■ Aim of the task ■
Below are entries; print them exactly from the first line through the one containing "You are a computer-use agent. Screen".

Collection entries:
▬▬▬
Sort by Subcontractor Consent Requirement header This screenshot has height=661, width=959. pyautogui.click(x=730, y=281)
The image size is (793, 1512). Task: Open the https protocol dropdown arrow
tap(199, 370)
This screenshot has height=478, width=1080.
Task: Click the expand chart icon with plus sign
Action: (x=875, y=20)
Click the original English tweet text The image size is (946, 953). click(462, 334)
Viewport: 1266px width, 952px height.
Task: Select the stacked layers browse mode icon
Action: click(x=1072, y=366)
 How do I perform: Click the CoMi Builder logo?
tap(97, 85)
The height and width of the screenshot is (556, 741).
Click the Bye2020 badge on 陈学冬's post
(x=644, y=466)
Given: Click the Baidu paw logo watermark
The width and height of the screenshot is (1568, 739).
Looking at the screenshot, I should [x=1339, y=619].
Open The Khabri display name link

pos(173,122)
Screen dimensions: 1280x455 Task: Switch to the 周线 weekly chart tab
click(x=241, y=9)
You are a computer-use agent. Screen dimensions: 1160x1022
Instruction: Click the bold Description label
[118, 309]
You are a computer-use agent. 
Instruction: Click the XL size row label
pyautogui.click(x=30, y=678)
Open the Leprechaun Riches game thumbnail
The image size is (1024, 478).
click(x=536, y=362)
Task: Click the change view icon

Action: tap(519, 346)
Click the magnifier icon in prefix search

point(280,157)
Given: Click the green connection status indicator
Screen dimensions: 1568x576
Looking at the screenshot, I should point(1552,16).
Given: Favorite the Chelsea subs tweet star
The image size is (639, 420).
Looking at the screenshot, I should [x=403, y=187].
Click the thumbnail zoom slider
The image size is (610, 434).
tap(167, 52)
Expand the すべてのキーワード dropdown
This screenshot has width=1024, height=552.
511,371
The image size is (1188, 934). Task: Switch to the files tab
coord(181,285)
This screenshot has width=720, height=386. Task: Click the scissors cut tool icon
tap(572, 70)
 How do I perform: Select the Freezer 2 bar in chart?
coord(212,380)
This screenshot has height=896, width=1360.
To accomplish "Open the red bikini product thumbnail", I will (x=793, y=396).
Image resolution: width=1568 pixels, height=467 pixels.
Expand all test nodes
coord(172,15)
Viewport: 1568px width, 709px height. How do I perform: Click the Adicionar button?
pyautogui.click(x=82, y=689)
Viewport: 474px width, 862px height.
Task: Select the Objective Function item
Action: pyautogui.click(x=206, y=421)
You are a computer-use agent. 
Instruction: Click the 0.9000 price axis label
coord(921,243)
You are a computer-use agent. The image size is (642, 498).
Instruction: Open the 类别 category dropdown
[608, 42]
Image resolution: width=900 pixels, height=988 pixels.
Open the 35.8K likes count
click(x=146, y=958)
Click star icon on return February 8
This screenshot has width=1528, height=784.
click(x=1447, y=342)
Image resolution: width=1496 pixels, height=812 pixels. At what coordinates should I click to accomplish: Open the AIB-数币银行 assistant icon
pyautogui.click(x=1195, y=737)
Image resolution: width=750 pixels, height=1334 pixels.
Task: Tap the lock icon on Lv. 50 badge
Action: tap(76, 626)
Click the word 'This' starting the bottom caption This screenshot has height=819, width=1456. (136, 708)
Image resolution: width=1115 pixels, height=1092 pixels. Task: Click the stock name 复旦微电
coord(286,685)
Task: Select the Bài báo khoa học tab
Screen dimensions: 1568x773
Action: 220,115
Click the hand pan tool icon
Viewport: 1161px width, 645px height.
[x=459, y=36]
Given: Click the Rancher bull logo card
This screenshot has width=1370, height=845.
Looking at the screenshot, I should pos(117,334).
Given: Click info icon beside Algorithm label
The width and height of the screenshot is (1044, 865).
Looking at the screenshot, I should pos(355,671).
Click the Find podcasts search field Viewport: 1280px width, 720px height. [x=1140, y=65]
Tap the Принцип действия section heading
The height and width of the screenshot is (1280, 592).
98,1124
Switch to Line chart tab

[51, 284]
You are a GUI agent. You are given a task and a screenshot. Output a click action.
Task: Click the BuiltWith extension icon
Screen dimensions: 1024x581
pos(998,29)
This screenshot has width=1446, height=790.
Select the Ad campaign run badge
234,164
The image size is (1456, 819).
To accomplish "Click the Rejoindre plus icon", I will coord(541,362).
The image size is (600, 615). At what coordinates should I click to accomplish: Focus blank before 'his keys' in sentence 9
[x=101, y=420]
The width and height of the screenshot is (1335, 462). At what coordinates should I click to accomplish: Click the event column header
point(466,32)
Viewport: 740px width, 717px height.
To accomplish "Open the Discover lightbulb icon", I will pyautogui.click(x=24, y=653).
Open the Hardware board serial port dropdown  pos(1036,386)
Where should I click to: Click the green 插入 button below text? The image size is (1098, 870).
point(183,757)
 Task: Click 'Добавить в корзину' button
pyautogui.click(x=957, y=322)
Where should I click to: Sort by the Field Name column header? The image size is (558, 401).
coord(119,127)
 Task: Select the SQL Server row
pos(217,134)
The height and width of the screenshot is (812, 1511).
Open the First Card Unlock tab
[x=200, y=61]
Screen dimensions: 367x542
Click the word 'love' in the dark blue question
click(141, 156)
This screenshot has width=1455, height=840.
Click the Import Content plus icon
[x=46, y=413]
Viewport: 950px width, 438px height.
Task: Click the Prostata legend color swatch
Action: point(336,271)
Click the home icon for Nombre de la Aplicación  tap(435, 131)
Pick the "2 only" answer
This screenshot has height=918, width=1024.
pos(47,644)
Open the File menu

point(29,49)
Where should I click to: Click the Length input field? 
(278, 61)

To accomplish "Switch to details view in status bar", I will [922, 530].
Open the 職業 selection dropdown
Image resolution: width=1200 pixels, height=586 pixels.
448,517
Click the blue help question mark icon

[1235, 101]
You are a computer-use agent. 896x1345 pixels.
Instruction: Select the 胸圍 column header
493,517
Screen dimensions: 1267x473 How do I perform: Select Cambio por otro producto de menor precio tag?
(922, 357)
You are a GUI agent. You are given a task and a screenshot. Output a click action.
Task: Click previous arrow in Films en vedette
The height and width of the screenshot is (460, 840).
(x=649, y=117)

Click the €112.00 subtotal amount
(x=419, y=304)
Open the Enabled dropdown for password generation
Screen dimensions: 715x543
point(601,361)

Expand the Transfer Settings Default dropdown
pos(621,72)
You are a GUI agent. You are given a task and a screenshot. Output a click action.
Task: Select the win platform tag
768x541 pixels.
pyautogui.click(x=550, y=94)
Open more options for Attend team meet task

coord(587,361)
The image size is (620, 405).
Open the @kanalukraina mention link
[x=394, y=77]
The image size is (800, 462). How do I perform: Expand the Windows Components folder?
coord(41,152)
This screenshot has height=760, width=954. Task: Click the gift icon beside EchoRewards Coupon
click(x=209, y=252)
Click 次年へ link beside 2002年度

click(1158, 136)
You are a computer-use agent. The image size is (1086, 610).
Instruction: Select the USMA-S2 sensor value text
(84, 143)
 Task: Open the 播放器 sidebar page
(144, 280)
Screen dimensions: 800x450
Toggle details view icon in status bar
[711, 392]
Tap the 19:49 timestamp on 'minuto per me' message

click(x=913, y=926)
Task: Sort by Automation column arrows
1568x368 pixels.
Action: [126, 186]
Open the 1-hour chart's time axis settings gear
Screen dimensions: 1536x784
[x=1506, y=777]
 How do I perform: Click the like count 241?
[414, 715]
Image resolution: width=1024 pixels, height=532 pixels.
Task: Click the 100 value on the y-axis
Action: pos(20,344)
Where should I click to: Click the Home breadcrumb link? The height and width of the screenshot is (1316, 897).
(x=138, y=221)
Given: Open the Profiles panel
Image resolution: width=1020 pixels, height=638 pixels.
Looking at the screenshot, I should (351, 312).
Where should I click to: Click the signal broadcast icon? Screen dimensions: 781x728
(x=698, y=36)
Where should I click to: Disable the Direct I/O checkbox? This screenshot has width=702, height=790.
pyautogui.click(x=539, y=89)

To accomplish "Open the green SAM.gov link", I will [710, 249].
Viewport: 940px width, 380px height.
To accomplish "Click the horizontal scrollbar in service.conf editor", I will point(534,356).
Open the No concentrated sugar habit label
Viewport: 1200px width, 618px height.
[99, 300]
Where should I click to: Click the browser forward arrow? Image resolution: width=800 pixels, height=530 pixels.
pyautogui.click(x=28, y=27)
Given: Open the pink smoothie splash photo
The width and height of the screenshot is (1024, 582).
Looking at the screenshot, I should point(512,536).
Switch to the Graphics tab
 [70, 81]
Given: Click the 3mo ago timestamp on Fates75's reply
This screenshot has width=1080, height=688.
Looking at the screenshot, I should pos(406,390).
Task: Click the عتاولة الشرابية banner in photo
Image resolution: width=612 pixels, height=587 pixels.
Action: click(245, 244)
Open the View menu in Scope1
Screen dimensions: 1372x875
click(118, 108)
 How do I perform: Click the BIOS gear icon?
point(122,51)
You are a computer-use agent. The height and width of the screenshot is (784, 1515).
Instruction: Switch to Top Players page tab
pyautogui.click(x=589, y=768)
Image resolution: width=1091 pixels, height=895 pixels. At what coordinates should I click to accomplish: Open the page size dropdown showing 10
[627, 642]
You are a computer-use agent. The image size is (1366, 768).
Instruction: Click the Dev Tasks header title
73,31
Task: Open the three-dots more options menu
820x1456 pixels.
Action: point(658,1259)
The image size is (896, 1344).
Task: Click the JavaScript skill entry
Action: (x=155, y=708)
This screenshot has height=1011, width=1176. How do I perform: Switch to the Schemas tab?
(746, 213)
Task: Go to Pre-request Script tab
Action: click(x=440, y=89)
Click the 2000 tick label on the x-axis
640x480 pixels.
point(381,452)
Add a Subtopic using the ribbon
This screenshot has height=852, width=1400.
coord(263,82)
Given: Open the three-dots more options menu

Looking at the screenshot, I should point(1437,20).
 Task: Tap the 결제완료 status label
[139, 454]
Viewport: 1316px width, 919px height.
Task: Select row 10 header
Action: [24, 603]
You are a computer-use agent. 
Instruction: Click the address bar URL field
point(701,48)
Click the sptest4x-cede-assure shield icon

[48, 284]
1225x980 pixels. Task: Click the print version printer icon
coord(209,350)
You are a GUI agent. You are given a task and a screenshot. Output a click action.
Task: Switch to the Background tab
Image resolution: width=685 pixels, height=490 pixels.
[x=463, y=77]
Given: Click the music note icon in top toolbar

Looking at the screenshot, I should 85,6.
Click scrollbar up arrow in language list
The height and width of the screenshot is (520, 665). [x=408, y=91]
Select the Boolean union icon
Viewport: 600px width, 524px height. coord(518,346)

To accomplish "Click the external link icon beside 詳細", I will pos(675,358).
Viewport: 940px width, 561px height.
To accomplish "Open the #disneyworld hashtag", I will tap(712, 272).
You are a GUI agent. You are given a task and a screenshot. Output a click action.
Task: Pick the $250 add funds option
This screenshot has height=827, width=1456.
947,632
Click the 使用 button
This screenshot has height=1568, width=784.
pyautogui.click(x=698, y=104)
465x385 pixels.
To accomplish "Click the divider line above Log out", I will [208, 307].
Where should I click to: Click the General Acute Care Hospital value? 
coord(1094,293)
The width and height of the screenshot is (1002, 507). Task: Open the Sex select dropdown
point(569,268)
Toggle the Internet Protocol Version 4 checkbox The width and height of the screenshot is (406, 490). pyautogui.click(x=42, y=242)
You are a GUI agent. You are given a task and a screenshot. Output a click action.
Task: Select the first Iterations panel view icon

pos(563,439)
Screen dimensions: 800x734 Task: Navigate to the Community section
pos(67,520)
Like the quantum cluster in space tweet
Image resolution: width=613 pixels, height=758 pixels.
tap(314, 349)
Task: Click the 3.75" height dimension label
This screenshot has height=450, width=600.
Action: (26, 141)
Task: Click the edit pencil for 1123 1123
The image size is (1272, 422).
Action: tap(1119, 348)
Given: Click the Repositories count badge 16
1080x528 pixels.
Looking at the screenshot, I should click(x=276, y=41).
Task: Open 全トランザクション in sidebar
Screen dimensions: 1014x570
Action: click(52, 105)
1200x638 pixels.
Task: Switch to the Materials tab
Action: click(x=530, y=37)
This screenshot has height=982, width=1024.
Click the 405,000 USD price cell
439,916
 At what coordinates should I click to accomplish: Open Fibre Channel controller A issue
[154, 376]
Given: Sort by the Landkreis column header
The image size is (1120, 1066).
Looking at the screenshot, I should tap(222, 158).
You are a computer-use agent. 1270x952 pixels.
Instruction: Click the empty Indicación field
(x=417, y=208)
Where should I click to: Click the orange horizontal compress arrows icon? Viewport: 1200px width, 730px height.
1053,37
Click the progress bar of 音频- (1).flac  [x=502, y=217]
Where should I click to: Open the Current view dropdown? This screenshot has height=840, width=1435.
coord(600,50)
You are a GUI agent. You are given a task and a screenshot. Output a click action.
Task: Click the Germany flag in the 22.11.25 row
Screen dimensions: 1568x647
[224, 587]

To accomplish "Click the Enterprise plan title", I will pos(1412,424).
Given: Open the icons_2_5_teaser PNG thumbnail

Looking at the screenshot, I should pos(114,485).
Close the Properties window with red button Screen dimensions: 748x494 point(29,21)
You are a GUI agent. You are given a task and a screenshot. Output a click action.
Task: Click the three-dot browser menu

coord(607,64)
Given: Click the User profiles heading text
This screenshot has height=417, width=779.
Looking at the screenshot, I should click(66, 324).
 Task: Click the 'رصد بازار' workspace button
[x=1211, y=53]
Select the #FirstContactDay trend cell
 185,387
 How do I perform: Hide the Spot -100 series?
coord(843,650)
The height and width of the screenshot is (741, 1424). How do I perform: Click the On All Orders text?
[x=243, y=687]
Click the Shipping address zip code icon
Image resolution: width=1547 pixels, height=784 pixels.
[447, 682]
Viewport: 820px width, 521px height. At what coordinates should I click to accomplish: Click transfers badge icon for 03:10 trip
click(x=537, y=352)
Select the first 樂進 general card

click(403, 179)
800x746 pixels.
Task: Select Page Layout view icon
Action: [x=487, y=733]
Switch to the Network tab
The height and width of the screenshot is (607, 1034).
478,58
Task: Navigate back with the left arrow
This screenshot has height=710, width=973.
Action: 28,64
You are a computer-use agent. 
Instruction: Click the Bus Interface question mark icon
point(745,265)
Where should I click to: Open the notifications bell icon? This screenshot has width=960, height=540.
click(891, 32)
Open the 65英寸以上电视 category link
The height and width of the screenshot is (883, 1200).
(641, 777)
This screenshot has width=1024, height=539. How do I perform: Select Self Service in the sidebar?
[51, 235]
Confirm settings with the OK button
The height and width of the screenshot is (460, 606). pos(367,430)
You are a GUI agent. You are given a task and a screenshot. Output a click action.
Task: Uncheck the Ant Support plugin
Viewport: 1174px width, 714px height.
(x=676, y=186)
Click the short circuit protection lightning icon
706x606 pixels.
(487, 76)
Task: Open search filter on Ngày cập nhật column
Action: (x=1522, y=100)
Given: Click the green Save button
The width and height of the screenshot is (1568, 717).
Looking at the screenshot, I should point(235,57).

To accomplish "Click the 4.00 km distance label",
▬▬▬
■ Reply to the task ■
Sort by Subcontractor Consent Requirement header This screenshot has height=661, width=959. pyautogui.click(x=730, y=281)
The image size is (793, 1512). Task: Open the https protocol dropdown arrow
tap(199, 370)
This screenshot has height=478, width=1080.
Task: Click the expand chart icon with plus sign
Action: (x=875, y=20)
Click the original English tweet text The image size is (946, 953). click(462, 334)
Viewport: 1266px width, 952px height.
Task: Select the stacked layers browse mode icon
Action: click(x=1072, y=366)
 How do I perform: Click the CoMi Builder logo?
tap(97, 85)
The height and width of the screenshot is (556, 741).
Click the Bye2020 badge on 陈学冬's post
(x=644, y=466)
Given: Click the Baidu paw logo watermark
The width and height of the screenshot is (1568, 739).
Looking at the screenshot, I should [x=1339, y=619].
Open The Khabri display name link

pos(173,122)
Screen dimensions: 1280x455 Task: Switch to the 周线 weekly chart tab
click(x=241, y=9)
You are a computer-use agent. Screen dimensions: 1160x1022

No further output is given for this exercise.